■ DIRECTIONS FOR THIS TASK: Could you give back the whole listing exactly as written?

■ DATA TO USE:
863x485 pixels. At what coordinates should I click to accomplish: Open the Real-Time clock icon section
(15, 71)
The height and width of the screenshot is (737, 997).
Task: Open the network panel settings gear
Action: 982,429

■ RESULT FOR THIS EXERCISE:
863x485 pixels. At what coordinates should I click to accomplish: Open the Real-Time clock icon section
(15, 71)
The height and width of the screenshot is (737, 997).
Task: Open the network panel settings gear
Action: 982,429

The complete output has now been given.